From almost the exact moment that we became a couple, my husband has held my hand. If we are sitting in different chairs on either side of a table watching tv at night, he will reach across the table and hold out his hand for me to grasp. When we are out together in the car, and the traffic isn’t too bad, he will hold his hand out for me to take it for a few minutes. If we get out of the car to go into a restaurant or store (you know, in the before times), he will reach behind to clasp my hand in his as we cross the street or walk up a set of steps, even just one step from the driveway to the sidewalk of the shopping center. He always walks slightly ahead of me “to block traffic” which is a long-standing joke of his.
We had a very small wedding, in my Louisiana hometown, about 60 miles southeast of New Orleans, just family and a few very close friends of our parents. Our only non-relative friends present were people who participated in the wedding itself: two musician friends, my maid of honor. The size of the guest list had a little to do with money as neither of us had any, and my parents were paying for the flowers, invitations, stipends to the church and musicians, and a small reception at my parents’ house after. It also had to do with the fact that my husband and I grew up in small towns about 100 miles apart from one another.
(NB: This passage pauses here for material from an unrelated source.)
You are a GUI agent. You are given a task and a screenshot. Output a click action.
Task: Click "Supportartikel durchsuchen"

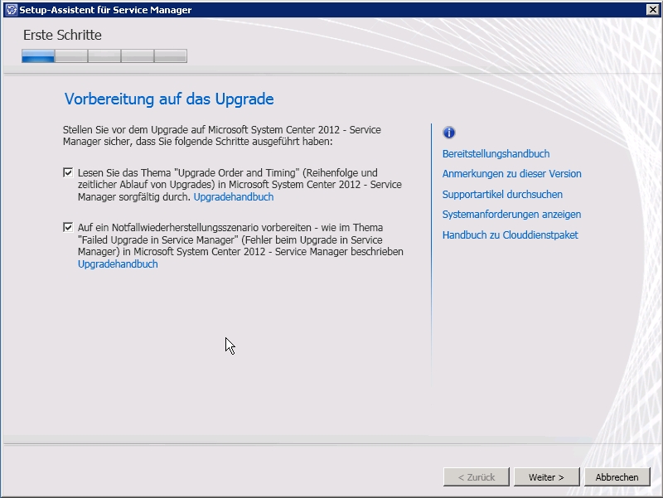pyautogui.click(x=502, y=194)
At the time of our wedding, my husband had just completed grad school in Virginia and I was working and living in Maryland. We didn’t want to burden his Virginia friends and my Maryland friends with a decision of whether to fly to Louisiana or not, especially since my hometown really had no hotel, motel, or inn. So, rather than hurt feelings by inviting some but not all, we just didn’t invite anyone outside of our families.
Neither of us minded how small the wedding and reception were, because for us, it was all about just the two of us starting our life together. Nothing else really mattered. I bought a tea-length dress off the rack on my lunch hour. We took the bus to a nearby mall for him to buy a new dress shirt and tie for a suit he already owned. But, I remember with great clarity all of the Mass, us holding hands during our vows, our hands together when we exchanged rings, and even holding hands during the homily, which I am sure was frowned upon in my very conservative hometown Catholic church.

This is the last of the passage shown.